Nick and his friend Benedict Macdonald are also celebrating the release of their new book Orchard: A Year in England’s Eden by Benedict Macdonald and Nicholas Gates (William Collins, £20). Here's an extract which tells the story of a garrulous jay, the lifelong friend of the ancient oak.



You have to watch your head in the orchard in autumn. Falling apples are the least of your concerns. Huge snags can, and do, fall from the oldest fruit trees. These, in turn, are mere twigs compared to the twisted, scarred limbs of oaks that fall from time to time. But another sound you become conscious of, if sitting for some time in one place, is the soft but certain ‘pshhtt’ of falling acorns. Many of these tumble from the magnificent aged giants in Oak Orchard. Other acorns, however, fall from a clear blue sky! The orchard’s master forester is hard at work.

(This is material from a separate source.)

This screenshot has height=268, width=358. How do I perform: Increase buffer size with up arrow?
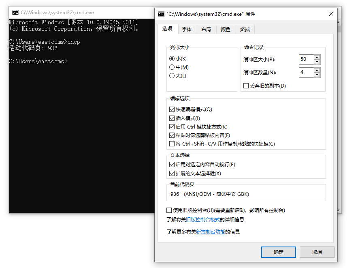[x=317, y=57]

Silent and furtive throughout the late summer months, our local ‘wood-screechers’ (the Welsh name being Ysgrech y Coed) ramp up the volume. Of all the birds in the orchard, it is only in recent years that we have come to cherish and appreciate the importance of the jay. Where bird populations are already tiny and fractured, nest-raiding jays can become problematic for those species – but in the healthy, food-rich ecosystem of the orchard, we have never found jays to affect any of the smaller birds, such as spotted flycatchers, in the long term. Nests are raided, chicks are eaten, but the jays here are kept in check
as well, and must avoid at all costs the blood-red stare of the goshawk. Far from a menace, the jay is a cornerstone species; a vital life force in the world of the orchard.

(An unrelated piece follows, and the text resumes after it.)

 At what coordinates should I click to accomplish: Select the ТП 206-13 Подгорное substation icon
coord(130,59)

Photo credit: JILL JENNINGS
Photo credit: JILL JENNINGS

Garrulus glandarius, the ‘chattering acorn gatherer’, is a lifelong friend of the orchard’s oaks. At this time of year, you can sit and soak in their salmon hues and azure flashing wings as they strip their way through the crown of the Ancient Ones in Oak Orchard. It’s only when you set up a camouflage hide, a telescope, and lavishly scatter acorns on a fallen branch, however, that you get to watch these wary hoarders at work.
Head cocked as it lands, the jay looks sceptical. It’s as if someone has put down a large hoard of acorns in one place.

Soon, however, its base instincts get the better of its fiendishly smart brain. The jay swallows one acorn, then another, then another. It’s a little like watching rabbits disappear into a rather small hat. Like their North American cousins, Eurasian jays have evolved elastic, expandable throats – specifically for this reason. This allows them to safely store multiple acorns in their crop, ahead of making a single trip to stash their bounty away. The evolution makes perfect sense; having to take each of one’s shopping items away separately would be time-intensive and waste critical energy. Watchful of the small army of grey squirrels around it, my jay swallows four acorns. The fifth is the one that it keeps carried in its bill. This jay, it turns out, is a little above average. Jays will usually carry three acorns per trip – but the most impressive of their kind can carry up to nine. In a salmon-coloured flash, it bounds off across the golden apple carpet.

Photo credit: Gary Chalker - Getty Images
Photo credit: Gary Chalker - Getty Images

Animals that hoard are split into two general categories – ‘scatter hoarders’ and ‘larder hoarders’. We as humans are larder hoarders. Unless possessed of unusual social traits, we rarely scatter food at dozens of locations around our houses and gardens. Jays, however, take the opposite approach. While small larders have on occasion been studied, each individual jay – capable of storing five thousand acorns in the course of a winter – will generally cache these in a baffling range of different sites. With around ten jays, parents and young on the wing by October, this means that around 50,000 acorns will be stashed in and around the orchard each autumn. Some will be wedged securely in cracks in the bark, others buried in the ground (jays may have to dig through a foot of snow to get these out). It has previously been held that jays, being mere birds, forget about a lot of the acorns that they stash, while dropping others by accident. These, of course, are the acorns that can grow, over time, into oaks. But what if this, too, wasn’t an accident? What if jays didn’t forget?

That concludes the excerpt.